A Test of Love

20160311_102304-1-1Picture: A beautiful desert bloom: today is, and tomorrow is gone. 

Two days ago God put me through a most interesting test, for what purpose only He knows.

I was residing in Him when He lifted me up and put me into a very specific state of mind. In this state He asked me, “If you have no afterlife when you die, will you still live the life you do?”

My mind went to the very powerful and intimate experiences God has given me in knowing my past lives, my life beyond this body, my eternal Self. For the purposes of this test God put all those experiences at a great distance, a veil dropped down in my consciousness that made these profound awarenesses null and void. I knew this is what He wanted, so I accepted this limitation.

So I asked God, “My experience of You in this life remains the same, You are as immediate, intimate, intelligent, loving and blissful as You ever have been, only there is no afterlife for me?” “Yes.” “And You are eternal, You will carry the memory of me, but I will cease to exist other than that memory?” “Yes.”

I was made to see death as a final curtain in which all individual awareness ceased; I no longer existed. Then I thought of living my life now, with this immediate awareness of God within me, the very source of my Being; an intimate intelligence weaving itself effortlessly through my thoughts; the loving Presence as my constant Beloved; the peace and bliss He gives me, all of that remains the same. Only, in the end, it is the end, for me nothing more. Would I regret or change my mode of living; being, having God as my all and all?

The thought that came to me is that I would be a fool not to have God with me, right up until my last breath. I went with the thought experiment that felt real in the moment, and that God was obviously orchestrating. I reflected on the paradox that I would remain in God’s consciousness, that He is eternal, therefore I am eternal, however, although He remembered me, my “I” awareness was gone. I accepted this condition. And given this condition, I would in no way live my life differently, I would never wish that He was not part and parcel of my existence, moment to moment until that final end. Of this I was absolutely certain. And with this answer I felt an indescribable freedom come over me.

After some little time, the same paradoxical thought came back to me, “If I exist in God’s awareness eternally, then I am eternal, even if I cease to exist,” and in that thought God removed the veil He had placed in my mind and He laughed, like a child playing a game. It was obvious that in Him I am eternal, we all are; we could be nothing else.

I remember reading about an early Jewish sect, the Sadducees, who believed in God, lived according to His law, but they did not believe in an afterlife because it was never mentioned in the Torah. Their virtue of living according to God’s law was that their adherence to that life, the goodness of it was passed down for ten generations; they lived according to the law for their children and their children’s children. It had struck me as strange that these people believed in God but had no thought of an afterlife.
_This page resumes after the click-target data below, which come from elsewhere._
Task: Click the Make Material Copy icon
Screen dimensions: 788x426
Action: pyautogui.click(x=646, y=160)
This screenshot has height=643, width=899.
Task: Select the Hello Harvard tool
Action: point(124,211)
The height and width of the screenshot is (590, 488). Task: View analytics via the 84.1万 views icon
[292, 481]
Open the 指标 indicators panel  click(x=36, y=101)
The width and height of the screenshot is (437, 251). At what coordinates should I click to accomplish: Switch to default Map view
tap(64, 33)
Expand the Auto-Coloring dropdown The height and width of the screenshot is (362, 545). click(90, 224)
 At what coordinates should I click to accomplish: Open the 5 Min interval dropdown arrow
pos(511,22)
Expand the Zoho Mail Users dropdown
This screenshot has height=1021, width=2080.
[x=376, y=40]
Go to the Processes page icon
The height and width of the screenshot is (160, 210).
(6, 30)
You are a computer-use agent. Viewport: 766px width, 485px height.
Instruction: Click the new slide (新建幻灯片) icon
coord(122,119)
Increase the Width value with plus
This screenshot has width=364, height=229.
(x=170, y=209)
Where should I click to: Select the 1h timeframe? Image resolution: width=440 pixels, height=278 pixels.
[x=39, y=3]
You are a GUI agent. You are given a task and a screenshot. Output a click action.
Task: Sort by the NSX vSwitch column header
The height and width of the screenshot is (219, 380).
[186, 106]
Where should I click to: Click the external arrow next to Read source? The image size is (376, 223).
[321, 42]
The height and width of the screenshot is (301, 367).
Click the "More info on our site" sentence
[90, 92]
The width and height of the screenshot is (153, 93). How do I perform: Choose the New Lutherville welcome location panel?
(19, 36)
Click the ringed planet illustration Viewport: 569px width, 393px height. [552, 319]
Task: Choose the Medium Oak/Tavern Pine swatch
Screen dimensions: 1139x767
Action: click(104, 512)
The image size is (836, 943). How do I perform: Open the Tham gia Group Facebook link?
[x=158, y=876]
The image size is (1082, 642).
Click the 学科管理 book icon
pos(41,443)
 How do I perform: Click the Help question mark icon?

But God’s test for me was even different from that, for He gave me no thought that in living the life I do I would have any good effect down the line for anyone else; there was nothing at the end, just the finality of nothingness. And my love for Him was absolutely the same. I would, and do, want nothing else but Him. He is the best of life in everything I see, touch, taste, smell, hear, think and do; He is the cream of existence in everything that is. It is truly sufficient to have Him here, and now. And with that thought in my mind He laughs at the game He has played; an eternal joy rolls and rolls throughout all creation!